Models for paper Confidence Intervals for Policy Evaluation in Adaptive Experiments.

Table of contents
OverviewDevelopment SetupQuickstartAcknowledgements

Overview

Note: For any questions, please file an issue.

Adaptive experimental designs can dramatically improve efficiency in randomized trials. But adaptivity also makes offline policy inference challenging. In the paper Confidence Intervals for Policy Evaluation in Adaptive Experiments, we propose a class of estimators that lead to asymptotically normal and consistent policy evaluation. This repo contains reproducible code for the results shown in the paper.

We organize the code into two directories:

  • ./adaptive_CI is a Python module for doing adaptive inference developed in the paper. This directory also contains other methods for developing confidence intervals using adaptive data that are compared in the paper, including:

    • naive sample mean using the usual variance estimate;
    • non-asymptotic confidence intervals for the sample mean, based on the method of time-uniform confidence sequences described in Howard et al. (2021);
    • w-decorrelation confidence intervals, based on method described in Deshpande et al. (2017).
  • ./experiments contains python scripts to run experiments and make plots shown in the paper, including:

    • collecting multi-armed bandits data with a Thompson sampling agent;
    • doing adaptive inference using collected data;
    • saving results and making plots.

Development setup

We recommend creating the following conda environment for computation.

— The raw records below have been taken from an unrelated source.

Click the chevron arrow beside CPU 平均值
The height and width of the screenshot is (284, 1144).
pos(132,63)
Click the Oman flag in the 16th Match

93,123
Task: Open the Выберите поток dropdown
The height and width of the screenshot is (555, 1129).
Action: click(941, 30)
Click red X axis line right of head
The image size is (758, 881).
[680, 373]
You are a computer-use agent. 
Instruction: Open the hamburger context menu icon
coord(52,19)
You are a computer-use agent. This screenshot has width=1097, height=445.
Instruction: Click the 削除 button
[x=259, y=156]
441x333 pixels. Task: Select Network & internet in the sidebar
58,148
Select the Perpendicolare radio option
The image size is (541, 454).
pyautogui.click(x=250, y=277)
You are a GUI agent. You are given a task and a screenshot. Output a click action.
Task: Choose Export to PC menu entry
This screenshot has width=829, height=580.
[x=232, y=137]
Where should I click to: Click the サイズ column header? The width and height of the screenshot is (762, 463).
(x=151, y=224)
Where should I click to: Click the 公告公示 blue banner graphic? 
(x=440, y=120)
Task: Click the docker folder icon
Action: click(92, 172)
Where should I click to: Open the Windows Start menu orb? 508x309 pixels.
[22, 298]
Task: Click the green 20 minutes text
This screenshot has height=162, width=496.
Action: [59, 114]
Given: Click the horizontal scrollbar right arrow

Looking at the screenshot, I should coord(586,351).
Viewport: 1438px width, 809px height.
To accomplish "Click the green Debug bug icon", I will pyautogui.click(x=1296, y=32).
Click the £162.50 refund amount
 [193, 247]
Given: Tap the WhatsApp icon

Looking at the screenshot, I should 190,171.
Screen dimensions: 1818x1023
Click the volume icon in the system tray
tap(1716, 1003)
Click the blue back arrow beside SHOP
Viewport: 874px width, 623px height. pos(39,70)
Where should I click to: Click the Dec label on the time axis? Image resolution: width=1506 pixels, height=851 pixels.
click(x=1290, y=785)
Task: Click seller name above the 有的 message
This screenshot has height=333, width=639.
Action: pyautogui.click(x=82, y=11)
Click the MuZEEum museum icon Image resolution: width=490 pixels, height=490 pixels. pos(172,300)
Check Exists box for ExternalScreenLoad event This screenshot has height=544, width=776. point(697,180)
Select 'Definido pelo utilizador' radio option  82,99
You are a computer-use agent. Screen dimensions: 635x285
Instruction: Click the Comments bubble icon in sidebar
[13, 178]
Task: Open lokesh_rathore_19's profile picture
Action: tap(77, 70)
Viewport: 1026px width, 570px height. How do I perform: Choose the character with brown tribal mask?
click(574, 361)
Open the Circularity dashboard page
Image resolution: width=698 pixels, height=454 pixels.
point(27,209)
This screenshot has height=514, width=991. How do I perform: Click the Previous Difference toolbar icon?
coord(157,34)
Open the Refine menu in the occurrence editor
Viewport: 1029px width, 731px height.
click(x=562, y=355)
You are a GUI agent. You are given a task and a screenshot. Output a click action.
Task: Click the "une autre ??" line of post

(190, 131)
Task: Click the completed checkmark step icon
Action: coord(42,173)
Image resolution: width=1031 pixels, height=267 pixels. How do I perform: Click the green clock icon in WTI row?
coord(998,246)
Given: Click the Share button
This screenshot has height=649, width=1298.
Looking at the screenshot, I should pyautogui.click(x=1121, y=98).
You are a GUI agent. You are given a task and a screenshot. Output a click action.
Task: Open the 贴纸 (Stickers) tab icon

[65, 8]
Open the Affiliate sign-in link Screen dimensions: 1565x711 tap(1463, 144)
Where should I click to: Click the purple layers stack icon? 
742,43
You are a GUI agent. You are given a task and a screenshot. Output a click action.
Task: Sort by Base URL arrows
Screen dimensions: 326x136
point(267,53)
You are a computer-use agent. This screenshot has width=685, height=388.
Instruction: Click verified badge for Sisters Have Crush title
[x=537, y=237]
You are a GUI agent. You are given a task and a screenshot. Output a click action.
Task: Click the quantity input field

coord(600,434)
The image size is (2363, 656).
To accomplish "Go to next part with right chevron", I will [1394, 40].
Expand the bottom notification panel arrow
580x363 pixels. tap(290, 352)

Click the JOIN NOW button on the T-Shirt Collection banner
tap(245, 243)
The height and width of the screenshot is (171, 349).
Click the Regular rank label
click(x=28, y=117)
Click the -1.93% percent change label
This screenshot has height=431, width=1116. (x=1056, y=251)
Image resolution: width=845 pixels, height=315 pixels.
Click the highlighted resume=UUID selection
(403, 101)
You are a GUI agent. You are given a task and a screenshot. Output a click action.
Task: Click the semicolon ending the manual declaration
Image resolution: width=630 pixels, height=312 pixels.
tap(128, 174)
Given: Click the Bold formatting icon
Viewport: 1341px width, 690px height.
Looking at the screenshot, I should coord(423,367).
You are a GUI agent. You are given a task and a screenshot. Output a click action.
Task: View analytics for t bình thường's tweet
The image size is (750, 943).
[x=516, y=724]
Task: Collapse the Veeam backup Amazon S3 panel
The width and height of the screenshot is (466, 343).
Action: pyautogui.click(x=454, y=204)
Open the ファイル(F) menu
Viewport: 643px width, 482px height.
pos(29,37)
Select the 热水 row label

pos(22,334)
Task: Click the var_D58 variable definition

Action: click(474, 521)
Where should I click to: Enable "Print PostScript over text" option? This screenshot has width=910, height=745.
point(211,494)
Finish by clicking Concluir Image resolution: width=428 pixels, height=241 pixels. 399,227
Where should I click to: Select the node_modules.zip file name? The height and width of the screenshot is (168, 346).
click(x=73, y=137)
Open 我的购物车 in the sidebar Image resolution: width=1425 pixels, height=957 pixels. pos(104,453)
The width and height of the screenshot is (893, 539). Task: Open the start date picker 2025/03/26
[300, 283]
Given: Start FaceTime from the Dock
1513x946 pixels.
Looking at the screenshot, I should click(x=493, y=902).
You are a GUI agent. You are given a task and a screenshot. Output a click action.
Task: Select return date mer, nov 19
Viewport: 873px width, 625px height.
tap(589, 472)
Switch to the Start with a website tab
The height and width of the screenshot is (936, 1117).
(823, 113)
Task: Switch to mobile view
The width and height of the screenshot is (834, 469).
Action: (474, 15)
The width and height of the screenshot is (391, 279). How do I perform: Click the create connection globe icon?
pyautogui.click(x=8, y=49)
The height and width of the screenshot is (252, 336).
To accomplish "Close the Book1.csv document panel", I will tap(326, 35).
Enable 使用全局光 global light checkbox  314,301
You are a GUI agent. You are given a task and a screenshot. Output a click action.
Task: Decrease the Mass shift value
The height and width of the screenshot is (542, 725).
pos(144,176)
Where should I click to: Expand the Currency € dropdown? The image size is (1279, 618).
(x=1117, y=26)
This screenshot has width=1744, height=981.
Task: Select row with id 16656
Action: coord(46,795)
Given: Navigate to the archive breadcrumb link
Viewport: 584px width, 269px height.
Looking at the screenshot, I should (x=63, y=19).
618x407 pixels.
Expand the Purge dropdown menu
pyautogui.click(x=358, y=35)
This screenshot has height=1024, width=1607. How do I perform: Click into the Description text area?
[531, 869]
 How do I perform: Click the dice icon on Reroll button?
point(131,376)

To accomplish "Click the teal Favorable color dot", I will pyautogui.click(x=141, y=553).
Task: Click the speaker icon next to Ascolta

conda create --name adaptive_CI python=3.7
conda activate adaptive_CI
python setup.py develop

Acknowledgements

We are grateful for the generous financial support provided by the Sloan Foundation, Office of Naval Research grant N00014-17-1-2131, National Science Foundation grant DMS-1916163, Schmidt Futures, Golub Capital Social Impact Lab, and the Stanford Institute for Human-Centered Artificial Intelligence. Ruohan Zhan acknowledges generous support from the Total Innovation fellowship and the PayPal Innovation fellowship. In addition, we thank Steve Howard, Sylvia Klosin, Sanath Kumar Krishnamurthy and Aaditya Ramdas for helpful advice.

For reference, please cite the paper: Confidence Intervals for Policy Evaluation in Adaptive Experiments.